(Records)

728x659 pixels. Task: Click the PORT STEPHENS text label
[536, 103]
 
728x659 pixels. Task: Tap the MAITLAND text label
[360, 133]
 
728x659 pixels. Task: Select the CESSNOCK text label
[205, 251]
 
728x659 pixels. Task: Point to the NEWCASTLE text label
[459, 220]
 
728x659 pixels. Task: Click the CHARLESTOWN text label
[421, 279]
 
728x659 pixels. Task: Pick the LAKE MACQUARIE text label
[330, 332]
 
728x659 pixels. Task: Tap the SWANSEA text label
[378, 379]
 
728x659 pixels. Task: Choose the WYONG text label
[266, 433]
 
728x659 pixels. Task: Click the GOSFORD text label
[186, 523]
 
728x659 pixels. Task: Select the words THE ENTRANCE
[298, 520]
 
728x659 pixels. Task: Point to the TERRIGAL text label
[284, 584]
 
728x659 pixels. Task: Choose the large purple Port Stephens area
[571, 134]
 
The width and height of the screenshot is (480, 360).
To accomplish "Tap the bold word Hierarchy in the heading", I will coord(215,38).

==

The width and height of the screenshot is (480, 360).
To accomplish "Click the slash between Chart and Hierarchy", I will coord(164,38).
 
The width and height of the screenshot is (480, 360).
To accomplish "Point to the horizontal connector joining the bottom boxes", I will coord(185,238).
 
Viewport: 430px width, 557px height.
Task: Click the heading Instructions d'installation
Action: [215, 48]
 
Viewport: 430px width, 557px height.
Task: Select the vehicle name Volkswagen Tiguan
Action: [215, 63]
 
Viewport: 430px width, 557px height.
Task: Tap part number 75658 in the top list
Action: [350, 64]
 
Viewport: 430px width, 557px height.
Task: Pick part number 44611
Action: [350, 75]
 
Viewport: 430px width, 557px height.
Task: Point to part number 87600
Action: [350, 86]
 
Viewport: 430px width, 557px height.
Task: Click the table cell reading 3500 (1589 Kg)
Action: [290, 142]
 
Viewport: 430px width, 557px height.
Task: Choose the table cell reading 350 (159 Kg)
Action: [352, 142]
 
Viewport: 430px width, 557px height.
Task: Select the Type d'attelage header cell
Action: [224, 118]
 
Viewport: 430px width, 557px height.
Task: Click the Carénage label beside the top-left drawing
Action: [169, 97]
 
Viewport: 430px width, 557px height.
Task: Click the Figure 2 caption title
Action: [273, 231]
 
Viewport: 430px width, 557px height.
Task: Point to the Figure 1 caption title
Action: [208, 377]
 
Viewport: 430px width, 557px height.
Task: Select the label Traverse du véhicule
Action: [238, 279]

__PROBLEM DETAILS__.
Please report every line of the data that contains the string "coord", copying each matching line in full. Treat the match as case-sensitive.

__WORKED SOLUTION__.
To accomplish "Tap the bold word Hierarchy in the heading", I will coord(215,38).
To accomplish "Click the slash between Chart and Hierarchy", I will coord(164,38).
To accomplish "Point to the horizontal connector joining the bottom boxes", I will coord(185,238).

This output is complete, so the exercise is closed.